Wie es George Lucas auf die Berlinale schaffen könnte


Sims Alabim; 2012-02-16

Das Imperium ist vernichtet, die Jedi-Ritter zurückgekehrt um den Galaxien der Republik eine neue Ordnung zu geben. Mit diesem Ende seiner gefeierten Hexalogie könnte George Lucas zufrieden sein, doch nun geht der visionäre Regisseur einen Schritt weiter: Auf dem Wüstenplaneten Tatooine lässt er den neugegründeten Rat der Jedi unter dem Vorsitz von Meister Mondgerecht (Bruno Ganz) zusammentreten, um an einer neuen Verfassung der Republik zu arbeiten. In der Abgeschiedenheit der Wüste wollen sie der Welt eine neue Ordnung geben – und scheitern an sich selbst.
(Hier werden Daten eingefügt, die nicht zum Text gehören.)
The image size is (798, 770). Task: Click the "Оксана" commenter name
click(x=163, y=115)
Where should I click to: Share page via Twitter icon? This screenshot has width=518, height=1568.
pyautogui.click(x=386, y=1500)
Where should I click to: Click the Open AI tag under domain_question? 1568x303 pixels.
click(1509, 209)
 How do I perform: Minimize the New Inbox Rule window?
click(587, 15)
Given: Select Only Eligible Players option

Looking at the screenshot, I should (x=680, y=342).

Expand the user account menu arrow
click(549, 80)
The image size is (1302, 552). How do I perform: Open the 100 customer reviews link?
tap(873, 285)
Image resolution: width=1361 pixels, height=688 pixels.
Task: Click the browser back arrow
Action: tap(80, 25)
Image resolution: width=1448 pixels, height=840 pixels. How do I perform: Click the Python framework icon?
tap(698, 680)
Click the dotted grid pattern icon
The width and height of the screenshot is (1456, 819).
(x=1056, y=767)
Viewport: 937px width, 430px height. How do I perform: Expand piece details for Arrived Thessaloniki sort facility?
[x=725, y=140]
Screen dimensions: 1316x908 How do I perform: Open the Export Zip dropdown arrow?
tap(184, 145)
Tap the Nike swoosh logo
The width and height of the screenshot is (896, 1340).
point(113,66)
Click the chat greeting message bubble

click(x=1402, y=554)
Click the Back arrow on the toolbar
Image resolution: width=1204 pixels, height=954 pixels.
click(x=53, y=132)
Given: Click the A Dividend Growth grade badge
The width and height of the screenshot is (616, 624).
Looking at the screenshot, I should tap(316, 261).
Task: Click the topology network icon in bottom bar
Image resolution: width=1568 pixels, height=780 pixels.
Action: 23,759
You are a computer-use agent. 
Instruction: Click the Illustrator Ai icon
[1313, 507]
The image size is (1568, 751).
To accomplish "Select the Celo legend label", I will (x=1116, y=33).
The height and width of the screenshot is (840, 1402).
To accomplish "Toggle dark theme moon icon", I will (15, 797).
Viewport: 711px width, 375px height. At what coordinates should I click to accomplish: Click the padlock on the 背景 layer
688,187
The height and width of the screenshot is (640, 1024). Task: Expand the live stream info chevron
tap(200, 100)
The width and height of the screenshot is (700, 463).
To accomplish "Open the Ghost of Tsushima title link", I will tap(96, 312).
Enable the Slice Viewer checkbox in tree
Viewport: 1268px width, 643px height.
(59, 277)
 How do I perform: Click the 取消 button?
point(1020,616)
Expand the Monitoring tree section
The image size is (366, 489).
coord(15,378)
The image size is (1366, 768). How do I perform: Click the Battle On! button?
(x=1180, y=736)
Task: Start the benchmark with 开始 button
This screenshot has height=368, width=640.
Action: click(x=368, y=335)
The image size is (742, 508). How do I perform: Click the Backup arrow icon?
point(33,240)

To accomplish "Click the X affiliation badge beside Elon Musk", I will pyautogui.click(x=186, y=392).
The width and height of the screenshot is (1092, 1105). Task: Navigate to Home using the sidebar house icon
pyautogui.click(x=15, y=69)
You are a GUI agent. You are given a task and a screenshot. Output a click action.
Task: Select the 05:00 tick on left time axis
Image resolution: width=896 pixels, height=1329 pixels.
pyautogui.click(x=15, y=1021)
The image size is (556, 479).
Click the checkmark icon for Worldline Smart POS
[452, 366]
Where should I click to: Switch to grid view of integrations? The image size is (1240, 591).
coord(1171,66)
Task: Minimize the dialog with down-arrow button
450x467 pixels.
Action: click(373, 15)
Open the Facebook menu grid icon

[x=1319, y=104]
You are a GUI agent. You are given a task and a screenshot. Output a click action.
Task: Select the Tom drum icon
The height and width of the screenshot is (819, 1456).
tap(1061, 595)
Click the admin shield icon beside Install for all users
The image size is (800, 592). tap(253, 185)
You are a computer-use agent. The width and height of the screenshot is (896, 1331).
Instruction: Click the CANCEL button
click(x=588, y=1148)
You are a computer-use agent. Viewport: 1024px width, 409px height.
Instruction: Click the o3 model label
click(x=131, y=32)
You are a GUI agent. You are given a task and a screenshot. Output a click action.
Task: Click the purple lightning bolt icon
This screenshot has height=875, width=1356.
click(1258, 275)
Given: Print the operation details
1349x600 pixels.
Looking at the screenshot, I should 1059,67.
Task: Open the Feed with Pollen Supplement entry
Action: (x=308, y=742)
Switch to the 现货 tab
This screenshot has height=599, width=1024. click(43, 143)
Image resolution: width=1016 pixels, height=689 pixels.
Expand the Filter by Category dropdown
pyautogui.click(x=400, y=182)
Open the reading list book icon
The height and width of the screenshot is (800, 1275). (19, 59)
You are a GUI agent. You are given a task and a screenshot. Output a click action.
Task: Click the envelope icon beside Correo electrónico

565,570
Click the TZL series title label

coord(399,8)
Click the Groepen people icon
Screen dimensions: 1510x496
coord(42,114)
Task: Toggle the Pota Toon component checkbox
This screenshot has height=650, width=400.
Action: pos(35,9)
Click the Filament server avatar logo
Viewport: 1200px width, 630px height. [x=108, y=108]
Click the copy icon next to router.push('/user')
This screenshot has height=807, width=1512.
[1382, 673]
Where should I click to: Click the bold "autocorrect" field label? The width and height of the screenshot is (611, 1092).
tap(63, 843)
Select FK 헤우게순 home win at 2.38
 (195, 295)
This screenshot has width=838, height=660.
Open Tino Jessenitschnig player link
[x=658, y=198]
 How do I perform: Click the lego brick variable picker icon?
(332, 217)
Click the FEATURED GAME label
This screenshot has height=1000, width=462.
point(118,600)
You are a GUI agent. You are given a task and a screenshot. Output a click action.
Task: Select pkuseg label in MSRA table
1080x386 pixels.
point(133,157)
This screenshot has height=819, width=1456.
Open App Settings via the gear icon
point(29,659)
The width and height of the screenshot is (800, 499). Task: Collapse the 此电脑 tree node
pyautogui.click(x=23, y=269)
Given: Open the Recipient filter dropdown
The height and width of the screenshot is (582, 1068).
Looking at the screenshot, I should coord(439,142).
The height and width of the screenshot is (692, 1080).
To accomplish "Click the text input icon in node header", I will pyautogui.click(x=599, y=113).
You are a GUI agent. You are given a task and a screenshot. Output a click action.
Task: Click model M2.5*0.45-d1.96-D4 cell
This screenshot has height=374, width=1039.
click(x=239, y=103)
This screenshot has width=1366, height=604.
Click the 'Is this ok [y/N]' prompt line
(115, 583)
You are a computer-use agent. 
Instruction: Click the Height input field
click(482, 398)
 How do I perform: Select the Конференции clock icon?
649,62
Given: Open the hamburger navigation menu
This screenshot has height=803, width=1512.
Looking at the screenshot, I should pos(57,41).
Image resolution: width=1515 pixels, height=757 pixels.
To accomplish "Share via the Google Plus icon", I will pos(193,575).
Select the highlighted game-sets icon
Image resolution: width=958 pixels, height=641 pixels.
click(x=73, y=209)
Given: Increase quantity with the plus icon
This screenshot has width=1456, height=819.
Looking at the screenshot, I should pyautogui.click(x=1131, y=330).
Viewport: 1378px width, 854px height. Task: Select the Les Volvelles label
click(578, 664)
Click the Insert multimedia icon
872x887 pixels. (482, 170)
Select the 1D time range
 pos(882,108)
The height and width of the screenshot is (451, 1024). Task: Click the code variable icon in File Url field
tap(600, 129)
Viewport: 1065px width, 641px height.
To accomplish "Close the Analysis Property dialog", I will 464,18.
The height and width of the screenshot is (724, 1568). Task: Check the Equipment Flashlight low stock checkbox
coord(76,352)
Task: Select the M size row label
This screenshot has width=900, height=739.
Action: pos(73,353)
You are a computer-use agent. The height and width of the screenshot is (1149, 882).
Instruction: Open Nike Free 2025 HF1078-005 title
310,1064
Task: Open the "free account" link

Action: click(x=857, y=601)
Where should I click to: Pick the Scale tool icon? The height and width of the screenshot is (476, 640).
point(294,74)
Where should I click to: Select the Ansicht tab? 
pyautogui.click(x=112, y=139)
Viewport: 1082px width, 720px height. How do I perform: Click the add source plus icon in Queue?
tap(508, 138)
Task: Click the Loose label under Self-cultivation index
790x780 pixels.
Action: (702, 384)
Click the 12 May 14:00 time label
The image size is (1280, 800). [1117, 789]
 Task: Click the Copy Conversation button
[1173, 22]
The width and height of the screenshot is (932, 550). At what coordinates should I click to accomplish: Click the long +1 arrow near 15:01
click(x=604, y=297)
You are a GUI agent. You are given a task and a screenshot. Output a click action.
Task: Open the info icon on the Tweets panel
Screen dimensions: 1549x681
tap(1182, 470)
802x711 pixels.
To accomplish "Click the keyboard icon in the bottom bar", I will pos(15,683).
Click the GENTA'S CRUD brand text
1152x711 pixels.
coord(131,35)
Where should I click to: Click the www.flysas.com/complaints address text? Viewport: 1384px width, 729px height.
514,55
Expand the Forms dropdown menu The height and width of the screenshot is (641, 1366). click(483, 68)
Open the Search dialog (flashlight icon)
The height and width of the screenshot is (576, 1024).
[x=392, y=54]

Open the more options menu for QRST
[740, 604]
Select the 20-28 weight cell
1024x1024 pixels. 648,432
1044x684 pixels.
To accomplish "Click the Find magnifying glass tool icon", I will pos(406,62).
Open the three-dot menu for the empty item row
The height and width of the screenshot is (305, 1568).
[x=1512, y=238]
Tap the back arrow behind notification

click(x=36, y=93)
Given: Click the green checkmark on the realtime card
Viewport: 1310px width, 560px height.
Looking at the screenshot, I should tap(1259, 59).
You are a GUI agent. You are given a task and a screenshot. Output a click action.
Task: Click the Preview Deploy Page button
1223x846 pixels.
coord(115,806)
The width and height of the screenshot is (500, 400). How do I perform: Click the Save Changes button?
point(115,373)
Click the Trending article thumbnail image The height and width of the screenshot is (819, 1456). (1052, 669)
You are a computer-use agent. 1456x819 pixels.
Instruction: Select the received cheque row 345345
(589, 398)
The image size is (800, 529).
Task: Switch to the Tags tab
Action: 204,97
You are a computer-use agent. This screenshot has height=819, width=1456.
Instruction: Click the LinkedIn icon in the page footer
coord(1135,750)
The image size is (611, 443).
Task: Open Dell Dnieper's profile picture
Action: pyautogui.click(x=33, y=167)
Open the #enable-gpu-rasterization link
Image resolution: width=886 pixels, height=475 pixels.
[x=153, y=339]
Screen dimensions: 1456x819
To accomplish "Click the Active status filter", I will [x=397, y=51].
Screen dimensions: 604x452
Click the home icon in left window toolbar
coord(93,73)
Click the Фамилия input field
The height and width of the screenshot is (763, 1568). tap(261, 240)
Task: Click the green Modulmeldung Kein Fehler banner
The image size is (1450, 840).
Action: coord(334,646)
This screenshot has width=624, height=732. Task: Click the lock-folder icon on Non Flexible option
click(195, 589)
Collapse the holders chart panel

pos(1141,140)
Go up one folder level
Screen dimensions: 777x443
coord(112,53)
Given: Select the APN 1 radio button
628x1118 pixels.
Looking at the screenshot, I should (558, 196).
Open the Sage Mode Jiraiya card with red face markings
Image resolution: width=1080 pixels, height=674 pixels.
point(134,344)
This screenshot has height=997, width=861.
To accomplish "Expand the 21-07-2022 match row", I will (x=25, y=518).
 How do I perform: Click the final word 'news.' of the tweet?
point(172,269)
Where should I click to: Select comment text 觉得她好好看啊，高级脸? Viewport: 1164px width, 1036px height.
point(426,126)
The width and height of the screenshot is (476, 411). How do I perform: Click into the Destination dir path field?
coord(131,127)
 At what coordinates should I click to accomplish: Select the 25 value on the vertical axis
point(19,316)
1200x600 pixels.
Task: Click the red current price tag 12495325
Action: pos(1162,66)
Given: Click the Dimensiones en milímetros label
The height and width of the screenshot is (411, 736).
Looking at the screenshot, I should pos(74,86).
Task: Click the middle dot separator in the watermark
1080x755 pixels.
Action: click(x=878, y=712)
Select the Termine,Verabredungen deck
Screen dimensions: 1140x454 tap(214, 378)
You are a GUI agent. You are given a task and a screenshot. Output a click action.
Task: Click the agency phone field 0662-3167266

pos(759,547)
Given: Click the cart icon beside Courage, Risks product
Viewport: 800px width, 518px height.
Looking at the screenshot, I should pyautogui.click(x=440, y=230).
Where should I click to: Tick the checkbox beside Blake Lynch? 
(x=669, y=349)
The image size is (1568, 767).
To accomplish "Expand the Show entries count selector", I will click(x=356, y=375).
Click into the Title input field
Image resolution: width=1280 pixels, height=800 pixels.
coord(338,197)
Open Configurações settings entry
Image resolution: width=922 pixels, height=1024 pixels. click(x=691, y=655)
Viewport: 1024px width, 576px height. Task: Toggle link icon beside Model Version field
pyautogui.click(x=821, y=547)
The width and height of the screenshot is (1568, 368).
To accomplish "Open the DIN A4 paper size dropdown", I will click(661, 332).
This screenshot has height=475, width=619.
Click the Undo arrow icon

Episode VII erzählt in langen, beinahe quälend ruhigen Einstellungen von dem, was die meisten Space Operas ausblenden: Wie die Kaste der Jedi-Ritter letztendlich an ihrem eigenen Sieg über das Imperium innerlich zerbricht. Die karge Landschaft von Tatooine, in zurückhaltenden, beinahe farblosen Grau- und Brauntönen in Szene gesetzt, ist gleichsam Auslöser und Projektionsfläche der inneren Vorgänge, die der Film in ästhetischer Kompromisslosigkeit schildert. Hier wird die vierte Dimension des Films, die Zeit, erst wahrhaft spürbar. “Ich wollte die Unerträglichkeit von Höhe, Breite, Tiefe und Zeit zeigen,” erkärt Lucas die Entscheidung für das neue 4D-Verfahren, in dem der Film entstanden ist.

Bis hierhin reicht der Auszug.